* _PROVIDED INFORMATION_:

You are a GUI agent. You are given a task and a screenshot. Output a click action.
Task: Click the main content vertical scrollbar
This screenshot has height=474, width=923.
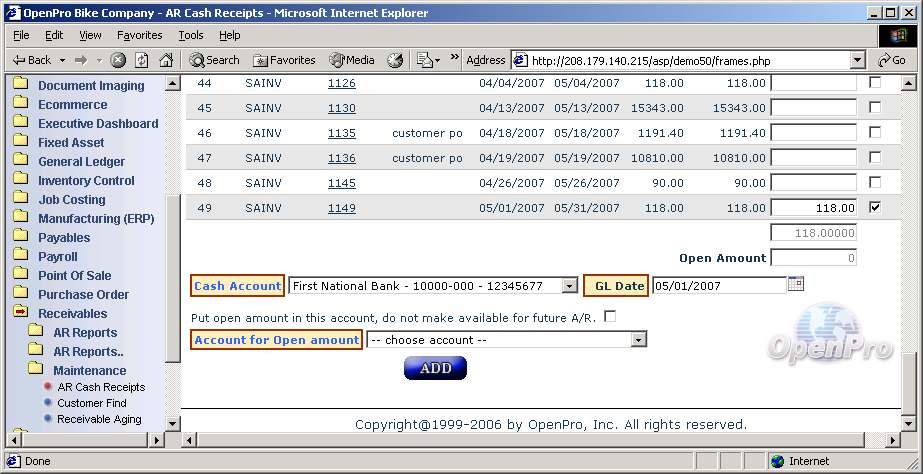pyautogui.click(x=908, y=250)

* * *

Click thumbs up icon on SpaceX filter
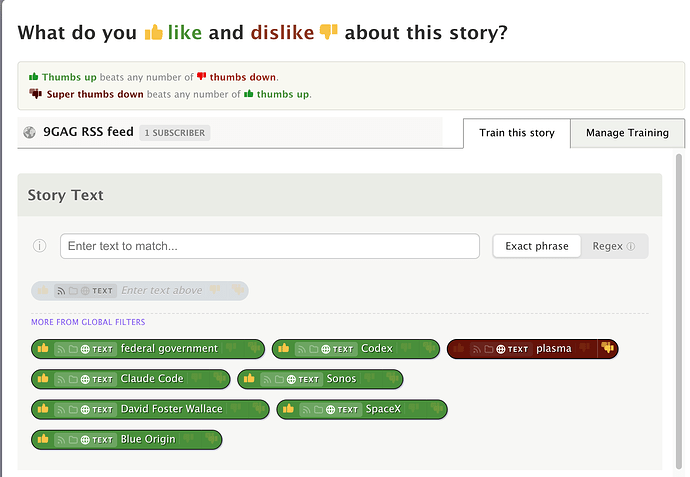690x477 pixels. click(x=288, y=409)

* _TASK_:
Extract and repeat everything from the line containing "You are a GUI" down to the line containing "pyautogui.click(x=908, y=250)", keeping both of those lines. Leave the pictures out of your answer.

* _THE RESULT_:
You are a GUI agent. You are given a task and a screenshot. Output a click action.
Task: Click the main content vertical scrollbar
This screenshot has height=474, width=923.
pyautogui.click(x=908, y=250)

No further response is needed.